Aku yang masih bergelut dengan segala pekerjaanku sesekali teringat pada satu fikiran yang membuat buyar konsentrasiku. Sama sekali tak ingin ku ingat masalah yang sekian lama ada dalam hidupku. Entah harus seperti apa aku menjalani nya. Begitu pahit bila terus aku ingat, namun selalu coba ku buat manis rasa pahit itu.

Sesekali aku menatap kosong layar laptopku, merasakan lamunanku dalam fikiran itu. Entah aku tergolong orang yang bersyukur atau kufur akan nikmatNya. Entah Aku memang tergolong orang yang tak kuat akan segala bantingan hidup. Atau memang aku orang yang sangat lemah. Entah apapun itu, namun kesedihanlah yang ada bila selalu ku ingat tentang hidupku. 
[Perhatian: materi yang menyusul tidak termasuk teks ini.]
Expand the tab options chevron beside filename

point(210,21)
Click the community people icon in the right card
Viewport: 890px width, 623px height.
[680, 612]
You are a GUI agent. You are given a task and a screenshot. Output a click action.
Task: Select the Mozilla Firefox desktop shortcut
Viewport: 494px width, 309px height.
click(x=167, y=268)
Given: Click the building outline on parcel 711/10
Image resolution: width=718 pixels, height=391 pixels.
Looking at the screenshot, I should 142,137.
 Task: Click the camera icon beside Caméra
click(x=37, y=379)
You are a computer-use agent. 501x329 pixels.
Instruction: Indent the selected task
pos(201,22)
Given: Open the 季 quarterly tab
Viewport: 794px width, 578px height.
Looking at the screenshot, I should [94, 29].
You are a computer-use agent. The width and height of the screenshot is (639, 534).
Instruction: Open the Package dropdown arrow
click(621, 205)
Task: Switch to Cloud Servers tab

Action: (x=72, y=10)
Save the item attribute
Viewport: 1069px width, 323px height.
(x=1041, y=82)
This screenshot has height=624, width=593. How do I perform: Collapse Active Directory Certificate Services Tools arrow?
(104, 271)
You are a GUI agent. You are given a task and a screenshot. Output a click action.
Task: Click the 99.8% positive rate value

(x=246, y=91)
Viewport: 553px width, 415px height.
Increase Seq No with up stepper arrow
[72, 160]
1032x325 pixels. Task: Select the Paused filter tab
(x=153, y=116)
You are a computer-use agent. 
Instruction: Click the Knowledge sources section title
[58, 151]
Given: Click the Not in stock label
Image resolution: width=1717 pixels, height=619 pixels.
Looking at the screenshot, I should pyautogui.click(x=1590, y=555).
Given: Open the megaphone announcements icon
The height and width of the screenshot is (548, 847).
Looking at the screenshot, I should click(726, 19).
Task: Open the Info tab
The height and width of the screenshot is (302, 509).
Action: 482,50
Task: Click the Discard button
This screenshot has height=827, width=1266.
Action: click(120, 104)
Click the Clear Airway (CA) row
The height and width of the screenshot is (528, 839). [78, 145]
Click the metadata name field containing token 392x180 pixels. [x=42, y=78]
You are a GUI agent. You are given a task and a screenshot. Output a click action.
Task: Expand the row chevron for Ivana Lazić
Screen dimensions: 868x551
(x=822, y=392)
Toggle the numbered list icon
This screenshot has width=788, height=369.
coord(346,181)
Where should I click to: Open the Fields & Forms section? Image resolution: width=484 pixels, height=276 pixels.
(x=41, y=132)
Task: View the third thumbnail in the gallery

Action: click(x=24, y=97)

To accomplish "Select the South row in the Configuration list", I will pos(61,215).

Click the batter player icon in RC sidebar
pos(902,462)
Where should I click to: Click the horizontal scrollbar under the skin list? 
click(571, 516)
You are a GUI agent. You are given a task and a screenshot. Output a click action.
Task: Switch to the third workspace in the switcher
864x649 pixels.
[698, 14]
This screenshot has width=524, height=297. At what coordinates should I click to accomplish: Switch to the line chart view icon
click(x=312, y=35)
Saat umurku 4 tahun aku selalu bahagia, tertawa bersama ayah dan Ibu ku. Menghabiskan waktu dengan canda mereka. Kala itu aku merasakan kebahagian yang sesungguhnya, kebahagian seorang anak dengan orangtuanya.

Kasih sayang itu begitu tulus
Seputih kapas, semurni embun pagi
Seindah ilalang dimusim semi
Saat hadirnya takdir,
Kapas itu tak lagi putih, embun tak lagi murni
Ilalang pun tak lagi indah
Namun aku yakin, hadirnya takdir tidak untuk semua itu

Diumur yang masih merindukan kasih sayang orang tua, dari jakarta aku dibawa ke kampung nenek ku tinggal oleh bibi ku. Saat itu aku tak tahu jelas apa yang sebenarnya terjadi. Hanya tangisan keraslah yang ku luapkan saat bibi membawaku pergi ke kampung nenekku.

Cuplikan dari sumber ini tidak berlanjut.